**Problem 1:** From the piece on diet and anecdotal evidence, reproduce the text between "I told her, firstly, we" and "evidence I hear.", inclusive.
**Problem 2:** According to the piece on diet and anecdotal evidence, what happened to the writer's father last week?
**Problem 3:** Pick up the piece on diet and anecdotal evidence where it stops and keep writing.

**Source passage:**
Here is the thing. History is full of people whobeat and cheat the odds.
My usual response to this type of anecdotal evidence is "so *one* person who ate butter and tons of meat lived to be 94. What about the 100s and 1000s of people who ate just like her but didn't live to 24? or 34? or 44? or 54?"
For those who don't know, my father had a mild heart attack last week. He is fine, and home now; and I'll talk about this later... but for now, while he was in the cardiac unit, my mother was relegated to the waiting room and this issue came up.
There she a family eating McDonalds and other unhealthy foods, while waiting for a loved one to come out of open heart surgery. Not that my mom would wish ill health on anyone, but she started feeling defeated. She said "here we are trying to eat right and exercise, get healthy, and your father has a heart attack... and these people are eating McDonalds and they are fine!"
I told her, firstly, we don't really know if they are "fine." People don't wear signs on them that say "I have type 2 diabetes!" or "I have had three heart attacks!" so for all we know, they aren't fine... but that isn't the point.
I broke it down for her like this, and I think this is how I'll always explain it; and how I'm combat the classic anecdotal evidence I hear.
We all have different jars -- different sizes and shapes, and none of us knows what our jar looks like. Every time we eat animal products, a marble goes in to that jar. How fast we fill it up depends on how often we eat animal products and the size of our unique jar... but no jar is limitless, you can fill it up eventually, and when you do, that's when a health crisis: cancer, stroke, heart attack, etc. strikes.

**Data shown:**

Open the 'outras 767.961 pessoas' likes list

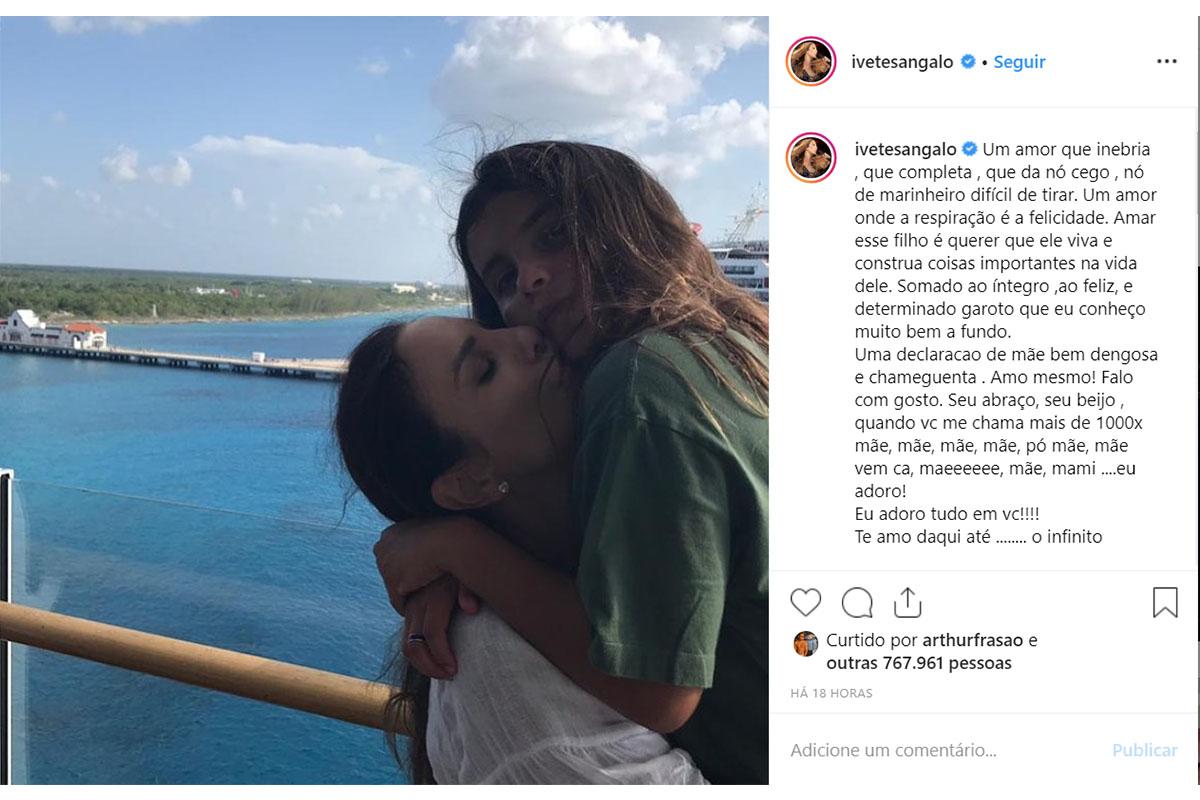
--
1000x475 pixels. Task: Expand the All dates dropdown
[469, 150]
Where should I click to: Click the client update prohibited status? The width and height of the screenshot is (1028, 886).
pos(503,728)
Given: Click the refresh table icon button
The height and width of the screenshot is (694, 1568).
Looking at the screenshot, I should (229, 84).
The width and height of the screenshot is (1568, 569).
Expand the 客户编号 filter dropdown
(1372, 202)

**Output 1:**
I told her, firstly, we don't really know if they are "fine." People don't wear signs on them that say "I have type 2 diabetes!" or "I have had three heart attacks!" so for all we know, they aren't fine... but that isn't the point.
I broke it down for her like this, and I think this is how I'll always explain it; and how I'm combat the classic anecdotal evidence I hear.

**Output 2:** He had a mild heart attack.

**Output 3:**
I, apparently, have a very tiny jar. I only ate meat for about 5, maybe 6 years in my entire life. Even then I didn't eat much and I rarely ate dairy or eggs.... still, there I was: 22 and facing the C-word. My jar was small.
I can't tell anyone what size jar they have, or how fast they'll fill it up -- just that they will fill it up by eating animal products... and the only way NOT to fill it up, the only way to prevent marbles from going in to the jar, is to eat plant foods.
The reality for one person (i.e. eats bacon everyday and lives to 99) isn't the reality for most of us, but all of us can give ourselves the best shot, can help prevent and reverse medical conditions, like cancer, by eating plants. That is the reality for all of us, and that's the reality I'm interested in.
Eat a salad for you. Eat a salad for your loved ones
Do you have any clever analogies for explaining our lifestyle to others?